My arrival at the Texaco went pretty well, and by that I mean that I successfully parked my car between two yellow lines.
I got out, walked up with my hands in my pockets, and quietly approached. Although a couple of people glanced at me, most of them stayed focused on the popularity power brokers, the guys who could easily beat me up and the girls who liked me, but not like that.
The seconds ticked by, and I awkwardly stood there, gradually realizing I had probably made a mistake. And five minutes later, I slinked back to my car and drove off, feeling moderately humiliated. I couldn't break in, and I felt like a failure.
There are Texacos everywhere, and they aren't limited to high schoolers.
There are the insider soccer moms at the park, the employees who are the boss's confidants, the Facebook friends who only interact with other popular Facebook users. There are the married people at church who don't invite the singles, and the singles who don't invite married people if they have kids.
Texaco, Texaco, Texaco. You can't get away from it.

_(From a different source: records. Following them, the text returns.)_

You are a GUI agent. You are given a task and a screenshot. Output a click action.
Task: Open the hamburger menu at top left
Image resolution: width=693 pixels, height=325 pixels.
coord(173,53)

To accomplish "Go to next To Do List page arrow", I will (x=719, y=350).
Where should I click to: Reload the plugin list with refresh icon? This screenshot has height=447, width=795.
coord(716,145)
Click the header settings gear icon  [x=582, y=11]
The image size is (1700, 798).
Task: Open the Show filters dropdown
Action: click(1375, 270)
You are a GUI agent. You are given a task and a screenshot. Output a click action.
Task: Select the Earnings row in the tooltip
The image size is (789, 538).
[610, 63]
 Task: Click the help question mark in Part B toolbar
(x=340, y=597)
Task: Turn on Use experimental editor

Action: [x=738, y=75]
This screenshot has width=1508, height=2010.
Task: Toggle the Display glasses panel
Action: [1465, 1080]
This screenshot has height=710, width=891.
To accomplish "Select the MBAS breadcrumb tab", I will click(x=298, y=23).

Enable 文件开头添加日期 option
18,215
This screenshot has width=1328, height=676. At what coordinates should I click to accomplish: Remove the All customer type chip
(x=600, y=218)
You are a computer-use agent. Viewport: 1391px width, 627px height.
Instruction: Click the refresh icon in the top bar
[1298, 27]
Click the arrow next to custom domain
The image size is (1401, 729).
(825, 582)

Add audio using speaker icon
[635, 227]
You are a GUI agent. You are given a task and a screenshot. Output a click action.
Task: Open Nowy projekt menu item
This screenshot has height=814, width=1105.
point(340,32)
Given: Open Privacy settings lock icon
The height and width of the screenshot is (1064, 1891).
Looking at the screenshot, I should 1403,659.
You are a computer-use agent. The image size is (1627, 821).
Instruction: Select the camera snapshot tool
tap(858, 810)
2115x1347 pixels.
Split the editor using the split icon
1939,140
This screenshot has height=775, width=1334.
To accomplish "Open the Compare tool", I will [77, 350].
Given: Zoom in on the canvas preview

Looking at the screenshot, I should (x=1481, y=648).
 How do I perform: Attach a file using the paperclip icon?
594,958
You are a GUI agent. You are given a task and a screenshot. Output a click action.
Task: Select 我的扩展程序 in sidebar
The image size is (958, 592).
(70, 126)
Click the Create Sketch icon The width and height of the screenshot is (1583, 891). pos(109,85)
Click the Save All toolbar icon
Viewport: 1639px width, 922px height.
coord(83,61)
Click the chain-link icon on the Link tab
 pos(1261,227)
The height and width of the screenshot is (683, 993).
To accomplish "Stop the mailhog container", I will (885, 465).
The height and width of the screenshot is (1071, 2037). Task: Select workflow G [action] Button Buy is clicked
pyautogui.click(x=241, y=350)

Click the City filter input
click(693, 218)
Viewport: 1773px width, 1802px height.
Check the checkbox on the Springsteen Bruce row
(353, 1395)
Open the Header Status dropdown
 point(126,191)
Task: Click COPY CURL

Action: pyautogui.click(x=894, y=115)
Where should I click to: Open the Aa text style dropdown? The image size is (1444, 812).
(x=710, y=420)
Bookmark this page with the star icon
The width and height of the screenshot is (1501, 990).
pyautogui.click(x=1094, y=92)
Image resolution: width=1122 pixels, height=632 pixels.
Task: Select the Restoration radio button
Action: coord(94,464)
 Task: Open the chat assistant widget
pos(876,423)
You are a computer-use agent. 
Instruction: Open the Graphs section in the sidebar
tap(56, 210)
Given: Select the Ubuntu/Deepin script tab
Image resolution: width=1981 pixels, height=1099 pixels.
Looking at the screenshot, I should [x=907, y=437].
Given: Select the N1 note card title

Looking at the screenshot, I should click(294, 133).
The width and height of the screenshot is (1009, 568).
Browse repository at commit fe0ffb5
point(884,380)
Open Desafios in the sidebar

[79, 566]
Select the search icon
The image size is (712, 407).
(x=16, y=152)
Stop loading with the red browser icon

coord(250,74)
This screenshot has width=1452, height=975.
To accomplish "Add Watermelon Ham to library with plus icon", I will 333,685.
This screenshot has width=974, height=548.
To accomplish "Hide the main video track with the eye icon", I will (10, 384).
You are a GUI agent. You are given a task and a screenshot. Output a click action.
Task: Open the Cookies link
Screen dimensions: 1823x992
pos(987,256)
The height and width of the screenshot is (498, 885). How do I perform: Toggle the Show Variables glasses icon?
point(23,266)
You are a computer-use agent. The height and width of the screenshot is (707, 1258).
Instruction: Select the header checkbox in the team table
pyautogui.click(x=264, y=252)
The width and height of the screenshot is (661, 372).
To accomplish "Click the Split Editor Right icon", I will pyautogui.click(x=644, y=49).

C.S. Lewis called it "the inner ring." He said, "I believe that in all men’s lives at certain periods, and in many men’s lives at all periods between infancy and extreme old age, one of the most dominant elements is the desire to be inside the [Inner] Ring and the terror of being left outside."
Unfortunately, our fixation with the inner ring will make us slaves to a circle that has no lasting value. Lewis says:
"Unless you take measures to prevent it, this desire is going to be one of the chief motives of your life. ... If you do nothing about it, if you drift with the stream, you will in fact be an “inner ringer.” I don’t say you’ll be a successful one; that’s as may be. But whether by pining and moping outside Rings that you can never enter, or by passing triumphantly further and further in — one way or the other you will be that kind of man."
We need to identify the Texacos in our lives, those inner rings that give us a temporary sense of belonging and inspire us to withhold invitations from those who would bring down the value of our group.
We've also got to be honest with ourselves when we resent other people who are on the inside of circles we'll never break into. Because either way, when we fixate on the inner ring from the inside or the outside, we make ourselves beholden to a small world that constricts our ability to love others.
We've got to invite God into these gaping holes in our hearts, those places that give a false sense of security or a bitter sense of resentment. If we do, we'll eventually find our desires change. We will find the inner ring that provides endlessly expanding circles of love where everyone is welcome, even us.